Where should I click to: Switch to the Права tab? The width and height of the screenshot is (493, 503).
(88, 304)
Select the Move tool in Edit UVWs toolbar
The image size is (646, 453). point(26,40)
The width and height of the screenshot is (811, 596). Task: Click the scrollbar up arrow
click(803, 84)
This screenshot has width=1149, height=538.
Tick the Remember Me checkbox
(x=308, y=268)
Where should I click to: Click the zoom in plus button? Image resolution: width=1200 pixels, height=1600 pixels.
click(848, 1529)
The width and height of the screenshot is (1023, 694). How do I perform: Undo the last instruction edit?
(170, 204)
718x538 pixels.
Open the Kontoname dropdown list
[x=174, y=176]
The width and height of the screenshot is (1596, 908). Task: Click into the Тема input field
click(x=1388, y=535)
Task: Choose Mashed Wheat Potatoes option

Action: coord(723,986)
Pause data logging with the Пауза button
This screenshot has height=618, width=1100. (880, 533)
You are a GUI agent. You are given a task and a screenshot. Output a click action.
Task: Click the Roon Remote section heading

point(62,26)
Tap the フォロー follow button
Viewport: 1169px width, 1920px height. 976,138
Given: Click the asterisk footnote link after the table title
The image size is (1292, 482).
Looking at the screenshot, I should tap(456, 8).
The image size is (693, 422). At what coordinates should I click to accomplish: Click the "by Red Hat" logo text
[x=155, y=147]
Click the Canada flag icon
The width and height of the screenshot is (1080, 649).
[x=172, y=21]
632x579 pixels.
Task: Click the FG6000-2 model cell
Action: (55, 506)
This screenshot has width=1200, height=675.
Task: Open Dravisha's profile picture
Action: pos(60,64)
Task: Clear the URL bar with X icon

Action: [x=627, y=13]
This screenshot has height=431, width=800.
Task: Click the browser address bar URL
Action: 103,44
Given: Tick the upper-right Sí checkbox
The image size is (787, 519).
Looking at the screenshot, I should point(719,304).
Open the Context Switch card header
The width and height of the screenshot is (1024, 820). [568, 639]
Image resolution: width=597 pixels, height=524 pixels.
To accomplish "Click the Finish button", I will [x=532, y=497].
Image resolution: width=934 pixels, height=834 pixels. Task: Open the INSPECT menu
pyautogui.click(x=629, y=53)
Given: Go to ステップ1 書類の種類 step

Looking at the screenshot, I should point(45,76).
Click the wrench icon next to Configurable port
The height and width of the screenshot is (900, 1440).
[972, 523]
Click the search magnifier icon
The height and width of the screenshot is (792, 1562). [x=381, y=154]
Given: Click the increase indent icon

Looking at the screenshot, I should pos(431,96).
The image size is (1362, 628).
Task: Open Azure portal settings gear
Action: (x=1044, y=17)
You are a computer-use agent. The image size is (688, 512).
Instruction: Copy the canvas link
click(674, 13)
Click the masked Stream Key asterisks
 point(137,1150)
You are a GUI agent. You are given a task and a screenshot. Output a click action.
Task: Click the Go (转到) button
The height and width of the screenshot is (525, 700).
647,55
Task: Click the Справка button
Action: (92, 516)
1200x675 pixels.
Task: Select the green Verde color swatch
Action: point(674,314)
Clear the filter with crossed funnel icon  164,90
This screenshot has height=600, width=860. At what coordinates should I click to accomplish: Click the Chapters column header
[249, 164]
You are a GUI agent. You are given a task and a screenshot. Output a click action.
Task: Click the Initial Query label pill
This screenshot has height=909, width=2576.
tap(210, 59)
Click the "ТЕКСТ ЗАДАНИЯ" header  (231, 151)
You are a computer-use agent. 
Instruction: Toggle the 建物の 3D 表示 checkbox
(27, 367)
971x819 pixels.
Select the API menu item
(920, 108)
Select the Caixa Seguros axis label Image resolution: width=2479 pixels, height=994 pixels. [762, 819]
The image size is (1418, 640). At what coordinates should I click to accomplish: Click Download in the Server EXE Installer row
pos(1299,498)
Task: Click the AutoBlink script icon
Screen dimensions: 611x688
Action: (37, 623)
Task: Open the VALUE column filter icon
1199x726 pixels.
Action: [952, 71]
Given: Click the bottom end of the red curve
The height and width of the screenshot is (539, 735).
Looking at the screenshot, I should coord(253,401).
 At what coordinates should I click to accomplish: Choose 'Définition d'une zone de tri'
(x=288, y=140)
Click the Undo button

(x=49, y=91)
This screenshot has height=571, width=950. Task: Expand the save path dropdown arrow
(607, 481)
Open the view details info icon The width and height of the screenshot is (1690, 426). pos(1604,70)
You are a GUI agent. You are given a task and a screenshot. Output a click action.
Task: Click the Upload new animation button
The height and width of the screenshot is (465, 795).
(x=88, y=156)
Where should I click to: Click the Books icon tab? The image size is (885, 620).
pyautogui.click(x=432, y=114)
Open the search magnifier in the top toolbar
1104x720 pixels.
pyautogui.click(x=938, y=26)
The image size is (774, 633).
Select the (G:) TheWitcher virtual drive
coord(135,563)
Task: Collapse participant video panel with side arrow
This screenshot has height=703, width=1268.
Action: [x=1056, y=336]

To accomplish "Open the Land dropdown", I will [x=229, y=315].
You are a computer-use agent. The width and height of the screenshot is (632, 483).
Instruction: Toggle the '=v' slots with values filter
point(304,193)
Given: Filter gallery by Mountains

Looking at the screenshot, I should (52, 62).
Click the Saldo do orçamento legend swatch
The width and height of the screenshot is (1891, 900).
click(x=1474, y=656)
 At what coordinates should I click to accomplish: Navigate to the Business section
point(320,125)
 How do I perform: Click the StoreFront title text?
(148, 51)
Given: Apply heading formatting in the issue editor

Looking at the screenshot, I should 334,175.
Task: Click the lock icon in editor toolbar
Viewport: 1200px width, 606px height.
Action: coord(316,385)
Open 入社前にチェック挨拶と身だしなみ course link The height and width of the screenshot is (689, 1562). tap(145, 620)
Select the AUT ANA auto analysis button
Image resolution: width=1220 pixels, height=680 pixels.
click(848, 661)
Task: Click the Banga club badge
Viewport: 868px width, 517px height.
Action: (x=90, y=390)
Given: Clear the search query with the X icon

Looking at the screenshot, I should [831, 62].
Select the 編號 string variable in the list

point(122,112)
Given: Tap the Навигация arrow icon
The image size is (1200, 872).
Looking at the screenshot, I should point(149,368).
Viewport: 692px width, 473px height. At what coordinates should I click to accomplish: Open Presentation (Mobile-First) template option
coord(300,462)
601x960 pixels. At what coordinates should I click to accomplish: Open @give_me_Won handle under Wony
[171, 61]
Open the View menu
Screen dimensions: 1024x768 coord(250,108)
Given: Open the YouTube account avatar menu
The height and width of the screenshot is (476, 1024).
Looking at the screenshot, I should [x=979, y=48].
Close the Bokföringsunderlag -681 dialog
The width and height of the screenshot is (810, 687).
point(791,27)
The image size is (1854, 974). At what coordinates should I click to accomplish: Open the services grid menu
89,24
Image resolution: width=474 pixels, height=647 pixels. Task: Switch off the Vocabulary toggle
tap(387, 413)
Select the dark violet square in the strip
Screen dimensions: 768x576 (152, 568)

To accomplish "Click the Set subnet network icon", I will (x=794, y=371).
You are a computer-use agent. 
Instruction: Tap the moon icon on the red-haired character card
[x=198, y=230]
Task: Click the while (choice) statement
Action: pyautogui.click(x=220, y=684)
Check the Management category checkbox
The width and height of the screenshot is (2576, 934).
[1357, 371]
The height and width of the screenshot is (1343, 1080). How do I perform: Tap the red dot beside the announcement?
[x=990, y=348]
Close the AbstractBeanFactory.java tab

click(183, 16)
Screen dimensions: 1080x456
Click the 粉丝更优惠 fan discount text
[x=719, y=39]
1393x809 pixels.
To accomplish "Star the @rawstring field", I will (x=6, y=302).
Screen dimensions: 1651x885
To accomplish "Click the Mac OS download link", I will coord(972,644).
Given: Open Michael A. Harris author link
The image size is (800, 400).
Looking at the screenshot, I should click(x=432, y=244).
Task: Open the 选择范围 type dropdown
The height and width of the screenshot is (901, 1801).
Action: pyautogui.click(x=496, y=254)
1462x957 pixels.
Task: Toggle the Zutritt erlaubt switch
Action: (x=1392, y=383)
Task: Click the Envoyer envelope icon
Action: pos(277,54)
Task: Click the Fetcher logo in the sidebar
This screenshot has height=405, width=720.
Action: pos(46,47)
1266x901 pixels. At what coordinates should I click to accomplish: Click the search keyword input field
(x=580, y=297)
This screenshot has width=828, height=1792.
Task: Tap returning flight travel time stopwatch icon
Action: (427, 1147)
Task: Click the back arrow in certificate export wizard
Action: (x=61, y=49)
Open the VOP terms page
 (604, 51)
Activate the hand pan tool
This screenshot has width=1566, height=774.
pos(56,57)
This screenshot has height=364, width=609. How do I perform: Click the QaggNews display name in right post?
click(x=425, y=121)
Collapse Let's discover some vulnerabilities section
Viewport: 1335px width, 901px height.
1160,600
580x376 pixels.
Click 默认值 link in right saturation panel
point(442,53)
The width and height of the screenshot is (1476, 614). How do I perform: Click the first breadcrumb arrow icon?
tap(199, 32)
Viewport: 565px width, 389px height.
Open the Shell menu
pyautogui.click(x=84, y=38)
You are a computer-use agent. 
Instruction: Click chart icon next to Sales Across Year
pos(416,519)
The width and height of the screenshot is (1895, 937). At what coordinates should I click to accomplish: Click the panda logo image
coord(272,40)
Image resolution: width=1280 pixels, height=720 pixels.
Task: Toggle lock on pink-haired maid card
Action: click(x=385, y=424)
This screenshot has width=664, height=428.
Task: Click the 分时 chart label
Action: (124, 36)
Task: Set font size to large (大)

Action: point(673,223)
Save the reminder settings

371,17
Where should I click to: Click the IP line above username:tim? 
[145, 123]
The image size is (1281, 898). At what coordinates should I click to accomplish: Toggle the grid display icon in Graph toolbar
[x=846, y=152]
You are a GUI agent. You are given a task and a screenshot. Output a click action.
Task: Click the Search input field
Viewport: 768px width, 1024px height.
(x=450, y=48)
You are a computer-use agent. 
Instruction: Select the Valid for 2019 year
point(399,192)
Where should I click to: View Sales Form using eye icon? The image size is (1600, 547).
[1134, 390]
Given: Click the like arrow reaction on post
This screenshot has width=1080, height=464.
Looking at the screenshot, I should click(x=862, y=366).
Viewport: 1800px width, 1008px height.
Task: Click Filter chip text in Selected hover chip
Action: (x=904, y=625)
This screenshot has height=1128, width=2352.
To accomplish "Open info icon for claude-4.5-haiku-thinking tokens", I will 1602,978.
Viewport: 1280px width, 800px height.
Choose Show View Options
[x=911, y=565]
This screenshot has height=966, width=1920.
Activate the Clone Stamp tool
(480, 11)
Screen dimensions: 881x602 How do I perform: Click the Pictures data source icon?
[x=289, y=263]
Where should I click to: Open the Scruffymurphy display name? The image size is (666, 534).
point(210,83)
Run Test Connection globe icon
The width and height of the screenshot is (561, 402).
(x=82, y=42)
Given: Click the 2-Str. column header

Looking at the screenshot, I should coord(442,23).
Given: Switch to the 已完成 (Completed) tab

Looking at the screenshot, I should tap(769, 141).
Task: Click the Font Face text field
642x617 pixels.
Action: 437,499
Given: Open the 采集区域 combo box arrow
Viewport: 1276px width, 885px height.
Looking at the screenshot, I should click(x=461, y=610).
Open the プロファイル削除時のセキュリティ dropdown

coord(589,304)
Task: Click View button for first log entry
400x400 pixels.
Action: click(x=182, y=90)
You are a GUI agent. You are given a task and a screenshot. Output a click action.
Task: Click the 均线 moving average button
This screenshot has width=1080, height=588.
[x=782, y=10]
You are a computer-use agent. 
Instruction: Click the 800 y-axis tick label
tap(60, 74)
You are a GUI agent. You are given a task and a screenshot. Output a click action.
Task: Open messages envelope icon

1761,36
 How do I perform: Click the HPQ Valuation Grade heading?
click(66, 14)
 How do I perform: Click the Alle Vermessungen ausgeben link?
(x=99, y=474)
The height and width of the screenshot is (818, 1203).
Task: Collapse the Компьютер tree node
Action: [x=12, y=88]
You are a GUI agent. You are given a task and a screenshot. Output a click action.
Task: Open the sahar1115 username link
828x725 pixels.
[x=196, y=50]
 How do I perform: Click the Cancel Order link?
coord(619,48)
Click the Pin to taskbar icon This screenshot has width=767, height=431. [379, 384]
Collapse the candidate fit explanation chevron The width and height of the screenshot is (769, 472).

———

Aim of the task:
What are the lines, exactly as written above, from the line with "Task: Click the Upload new animation button" to the line with "Open the search magnifier in the top toolbar", both included? Output only those.

Answer for the task:
Task: Click the Upload new animation button
The height and width of the screenshot is (465, 795).
(x=88, y=156)
Where should I click to: Click the Books icon tab? The image size is (885, 620).
pyautogui.click(x=432, y=114)
Open the search magnifier in the top toolbar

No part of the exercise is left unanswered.